**AIM OF THE EXERCISE:**
Copy out each line of the records below word for word, without any changes.

Records for locating described items

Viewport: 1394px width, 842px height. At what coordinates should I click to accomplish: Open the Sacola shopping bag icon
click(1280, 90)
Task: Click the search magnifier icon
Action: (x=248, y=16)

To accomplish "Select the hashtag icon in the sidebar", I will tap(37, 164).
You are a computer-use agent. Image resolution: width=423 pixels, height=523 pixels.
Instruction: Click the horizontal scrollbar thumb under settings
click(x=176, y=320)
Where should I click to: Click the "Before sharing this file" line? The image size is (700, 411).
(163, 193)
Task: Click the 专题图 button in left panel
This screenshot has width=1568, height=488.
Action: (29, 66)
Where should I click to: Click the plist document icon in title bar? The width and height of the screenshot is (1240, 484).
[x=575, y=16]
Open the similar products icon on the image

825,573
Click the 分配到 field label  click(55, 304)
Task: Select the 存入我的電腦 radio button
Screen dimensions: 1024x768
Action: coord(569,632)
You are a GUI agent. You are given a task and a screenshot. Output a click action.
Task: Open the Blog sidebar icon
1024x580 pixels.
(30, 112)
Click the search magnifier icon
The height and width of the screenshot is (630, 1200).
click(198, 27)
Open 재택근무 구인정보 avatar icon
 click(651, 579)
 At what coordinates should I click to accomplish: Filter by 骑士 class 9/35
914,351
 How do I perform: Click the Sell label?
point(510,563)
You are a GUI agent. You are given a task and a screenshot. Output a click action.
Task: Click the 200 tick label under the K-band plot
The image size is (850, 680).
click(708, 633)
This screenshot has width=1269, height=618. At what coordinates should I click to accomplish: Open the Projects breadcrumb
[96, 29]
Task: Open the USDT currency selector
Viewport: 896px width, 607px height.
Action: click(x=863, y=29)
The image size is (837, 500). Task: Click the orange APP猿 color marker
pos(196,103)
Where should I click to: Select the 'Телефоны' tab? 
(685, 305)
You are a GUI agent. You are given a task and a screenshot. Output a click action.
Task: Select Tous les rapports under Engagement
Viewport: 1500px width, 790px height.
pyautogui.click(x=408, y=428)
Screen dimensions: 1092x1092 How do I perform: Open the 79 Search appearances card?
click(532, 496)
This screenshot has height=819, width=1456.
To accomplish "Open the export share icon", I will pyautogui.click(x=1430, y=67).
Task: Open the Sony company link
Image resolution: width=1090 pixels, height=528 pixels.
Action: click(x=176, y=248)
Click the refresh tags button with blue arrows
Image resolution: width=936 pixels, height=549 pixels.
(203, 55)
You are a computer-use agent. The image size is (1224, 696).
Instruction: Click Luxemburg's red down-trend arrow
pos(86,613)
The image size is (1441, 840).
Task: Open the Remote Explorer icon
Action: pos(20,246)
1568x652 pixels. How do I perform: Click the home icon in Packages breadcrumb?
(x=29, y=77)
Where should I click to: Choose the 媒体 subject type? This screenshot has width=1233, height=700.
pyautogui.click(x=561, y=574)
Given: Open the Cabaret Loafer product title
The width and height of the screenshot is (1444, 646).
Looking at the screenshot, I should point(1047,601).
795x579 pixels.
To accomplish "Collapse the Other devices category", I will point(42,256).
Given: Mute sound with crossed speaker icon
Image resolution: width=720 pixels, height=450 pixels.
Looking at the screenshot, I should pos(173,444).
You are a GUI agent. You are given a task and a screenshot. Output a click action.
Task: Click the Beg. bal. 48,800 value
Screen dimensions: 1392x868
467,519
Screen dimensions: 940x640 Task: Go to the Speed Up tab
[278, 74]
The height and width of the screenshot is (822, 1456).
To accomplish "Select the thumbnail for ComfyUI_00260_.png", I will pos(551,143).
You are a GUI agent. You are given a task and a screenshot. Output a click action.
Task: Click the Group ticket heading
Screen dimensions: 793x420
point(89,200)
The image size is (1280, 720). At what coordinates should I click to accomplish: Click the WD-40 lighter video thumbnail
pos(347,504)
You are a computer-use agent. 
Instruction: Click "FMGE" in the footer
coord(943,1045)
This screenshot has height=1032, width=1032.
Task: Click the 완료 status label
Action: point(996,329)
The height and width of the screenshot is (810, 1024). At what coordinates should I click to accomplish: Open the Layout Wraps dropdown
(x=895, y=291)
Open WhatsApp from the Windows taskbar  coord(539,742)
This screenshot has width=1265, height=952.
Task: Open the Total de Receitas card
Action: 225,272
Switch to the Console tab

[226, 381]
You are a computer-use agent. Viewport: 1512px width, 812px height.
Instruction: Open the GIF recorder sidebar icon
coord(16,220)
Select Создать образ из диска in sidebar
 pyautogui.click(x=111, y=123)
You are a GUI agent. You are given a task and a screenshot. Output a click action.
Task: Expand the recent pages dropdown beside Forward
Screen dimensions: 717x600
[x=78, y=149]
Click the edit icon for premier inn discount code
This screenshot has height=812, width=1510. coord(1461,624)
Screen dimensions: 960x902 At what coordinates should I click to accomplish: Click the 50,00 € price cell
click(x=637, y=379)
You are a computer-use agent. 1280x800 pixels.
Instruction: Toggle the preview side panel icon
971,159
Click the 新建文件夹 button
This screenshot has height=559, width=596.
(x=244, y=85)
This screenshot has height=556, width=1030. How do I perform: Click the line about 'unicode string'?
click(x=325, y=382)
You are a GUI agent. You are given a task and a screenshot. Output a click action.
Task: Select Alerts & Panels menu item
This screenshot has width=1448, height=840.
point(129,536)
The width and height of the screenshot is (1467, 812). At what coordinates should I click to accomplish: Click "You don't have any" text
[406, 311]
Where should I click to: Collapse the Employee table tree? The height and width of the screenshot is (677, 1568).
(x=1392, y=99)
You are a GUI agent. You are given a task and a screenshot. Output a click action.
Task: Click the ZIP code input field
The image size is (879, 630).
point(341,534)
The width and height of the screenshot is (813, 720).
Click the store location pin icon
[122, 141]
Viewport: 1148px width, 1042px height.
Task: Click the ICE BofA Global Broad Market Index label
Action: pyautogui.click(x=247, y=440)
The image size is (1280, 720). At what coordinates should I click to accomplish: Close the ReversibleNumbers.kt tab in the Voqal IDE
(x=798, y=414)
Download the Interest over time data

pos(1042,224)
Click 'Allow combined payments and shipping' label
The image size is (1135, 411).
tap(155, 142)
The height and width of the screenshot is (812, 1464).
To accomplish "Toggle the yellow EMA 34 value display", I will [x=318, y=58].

**SOLUTION:**
Viewport: 1394px width, 842px height. At what coordinates should I click to accomplish: Open the Sacola shopping bag icon
click(1280, 90)
Task: Click the search magnifier icon
Action: (x=248, y=16)

To accomplish "Select the hashtag icon in the sidebar", I will tap(37, 164).
You are a computer-use agent. Image resolution: width=423 pixels, height=523 pixels.
Instruction: Click the horizontal scrollbar thumb under settings
click(x=176, y=320)
Where should I click to: Click the "Before sharing this file" line? The image size is (700, 411).
(163, 193)
Task: Click the 专题图 button in left panel
This screenshot has width=1568, height=488.
Action: (29, 66)
Where should I click to: Click the plist document icon in title bar? The width and height of the screenshot is (1240, 484).
[x=575, y=16]
Open the similar products icon on the image

825,573
Click the 分配到 field label  click(55, 304)
Task: Select the 存入我的電腦 radio button
Screen dimensions: 1024x768
Action: coord(569,632)
You are a GUI agent. You are given a task and a screenshot. Output a click action.
Task: Open the Blog sidebar icon
1024x580 pixels.
(30, 112)
Click the search magnifier icon
The height and width of the screenshot is (630, 1200).
click(198, 27)
Open 재택근무 구인정보 avatar icon
 click(651, 579)
 At what coordinates should I click to accomplish: Filter by 骑士 class 9/35
914,351
 How do I perform: Click the Sell label?
point(510,563)
You are a GUI agent. You are given a task and a screenshot. Output a click action.
Task: Click the 200 tick label under the K-band plot
The image size is (850, 680).
click(708, 633)
This screenshot has width=1269, height=618. At what coordinates should I click to accomplish: Open the Projects breadcrumb
[96, 29]
Task: Open the USDT currency selector
Viewport: 896px width, 607px height.
Action: click(x=863, y=29)
The image size is (837, 500). Task: Click the orange APP猿 color marker
pos(196,103)
Where should I click to: Select the 'Телефоны' tab? 
(685, 305)
You are a GUI agent. You are given a task and a screenshot. Output a click action.
Task: Select Tous les rapports under Engagement
Viewport: 1500px width, 790px height.
pyautogui.click(x=408, y=428)
Screen dimensions: 1092x1092 How do I perform: Open the 79 Search appearances card?
click(532, 496)
This screenshot has height=819, width=1456.
To accomplish "Open the export share icon", I will pyautogui.click(x=1430, y=67).
Task: Open the Sony company link
Image resolution: width=1090 pixels, height=528 pixels.
Action: click(x=176, y=248)
Click the refresh tags button with blue arrows
Image resolution: width=936 pixels, height=549 pixels.
(203, 55)
You are a computer-use agent. The image size is (1224, 696).
Instruction: Click Luxemburg's red down-trend arrow
pos(86,613)
The image size is (1441, 840).
Task: Open the Remote Explorer icon
Action: pos(20,246)
1568x652 pixels. How do I perform: Click the home icon in Packages breadcrumb?
(x=29, y=77)
Where should I click to: Choose the 媒体 subject type? This screenshot has width=1233, height=700.
pyautogui.click(x=561, y=574)
Given: Open the Cabaret Loafer product title
The width and height of the screenshot is (1444, 646).
Looking at the screenshot, I should point(1047,601).
795x579 pixels.
To accomplish "Collapse the Other devices category", I will point(42,256).
Given: Mute sound with crossed speaker icon
Image resolution: width=720 pixels, height=450 pixels.
Looking at the screenshot, I should pos(173,444).
You are a GUI agent. You are given a task and a screenshot. Output a click action.
Task: Click the Beg. bal. 48,800 value
Screen dimensions: 1392x868
467,519
Screen dimensions: 940x640 Task: Go to the Speed Up tab
[278, 74]
The height and width of the screenshot is (822, 1456).
To accomplish "Select the thumbnail for ComfyUI_00260_.png", I will pos(551,143).
You are a GUI agent. You are given a task and a screenshot. Output a click action.
Task: Click the Group ticket heading
Screen dimensions: 793x420
point(89,200)
The image size is (1280, 720). At what coordinates should I click to accomplish: Click the WD-40 lighter video thumbnail
pos(347,504)
You are a computer-use agent. 
Instruction: Click "FMGE" in the footer
coord(943,1045)
This screenshot has height=1032, width=1032.
Task: Click the 완료 status label
Action: point(996,329)
The height and width of the screenshot is (810, 1024). At what coordinates should I click to accomplish: Open the Layout Wraps dropdown
(x=895, y=291)
Open WhatsApp from the Windows taskbar  coord(539,742)
This screenshot has width=1265, height=952.
Task: Open the Total de Receitas card
Action: 225,272
Switch to the Console tab

[226, 381]
You are a computer-use agent. Viewport: 1512px width, 812px height.
Instruction: Open the GIF recorder sidebar icon
coord(16,220)
Select Создать образ из диска in sidebar
 pyautogui.click(x=111, y=123)
You are a GUI agent. You are given a task and a screenshot. Output a click action.
Task: Expand the recent pages dropdown beside Forward
Screen dimensions: 717x600
[x=78, y=149]
Click the edit icon for premier inn discount code
This screenshot has height=812, width=1510. coord(1461,624)
Screen dimensions: 960x902 At what coordinates should I click to accomplish: Click the 50,00 € price cell
click(x=637, y=379)
You are a computer-use agent. 1280x800 pixels.
Instruction: Toggle the preview side panel icon
971,159
Click the 新建文件夹 button
This screenshot has height=559, width=596.
(x=244, y=85)
This screenshot has height=556, width=1030. How do I perform: Click the line about 'unicode string'?
click(x=325, y=382)
You are a GUI agent. You are given a task and a screenshot. Output a click action.
Task: Select Alerts & Panels menu item
This screenshot has width=1448, height=840.
point(129,536)
The width and height of the screenshot is (1467, 812). At what coordinates should I click to accomplish: Click "You don't have any" text
[406, 311]
Where should I click to: Collapse the Employee table tree? The height and width of the screenshot is (677, 1568).
(x=1392, y=99)
You are a GUI agent. You are given a task and a screenshot. Output a click action.
Task: Click the ZIP code input field
The image size is (879, 630).
point(341,534)
The width and height of the screenshot is (813, 720).
Click the store location pin icon
[122, 141]
Viewport: 1148px width, 1042px height.
Task: Click the ICE BofA Global Broad Market Index label
Action: pyautogui.click(x=247, y=440)
The image size is (1280, 720). At what coordinates should I click to accomplish: Close the ReversibleNumbers.kt tab in the Voqal IDE
(x=798, y=414)
Download the Interest over time data

pos(1042,224)
Click 'Allow combined payments and shipping' label
The image size is (1135, 411).
tap(155, 142)
The height and width of the screenshot is (812, 1464).
To accomplish "Toggle the yellow EMA 34 value display", I will [x=318, y=58].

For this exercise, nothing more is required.